- **WORK TASK**:
Apart from the pictures, reproduce the data below exactly as it stands.

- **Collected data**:
========================================
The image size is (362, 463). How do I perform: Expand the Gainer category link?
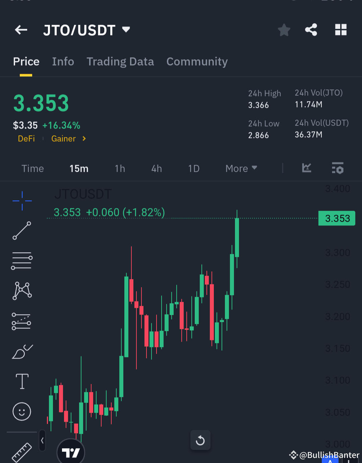click(x=68, y=138)
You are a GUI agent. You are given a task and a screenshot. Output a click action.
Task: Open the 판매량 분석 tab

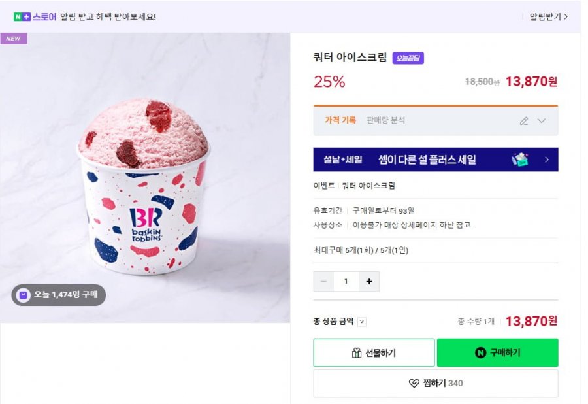[x=385, y=120]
========================================
- **RESULT FOR THIS EXERCISE**:
The image size is (362, 463). How do I perform: Expand the Gainer category link?
click(x=68, y=138)
You are a GUI agent. You are given a task and a screenshot. Output a click action.
Task: Open the 판매량 분석 tab

[x=385, y=120]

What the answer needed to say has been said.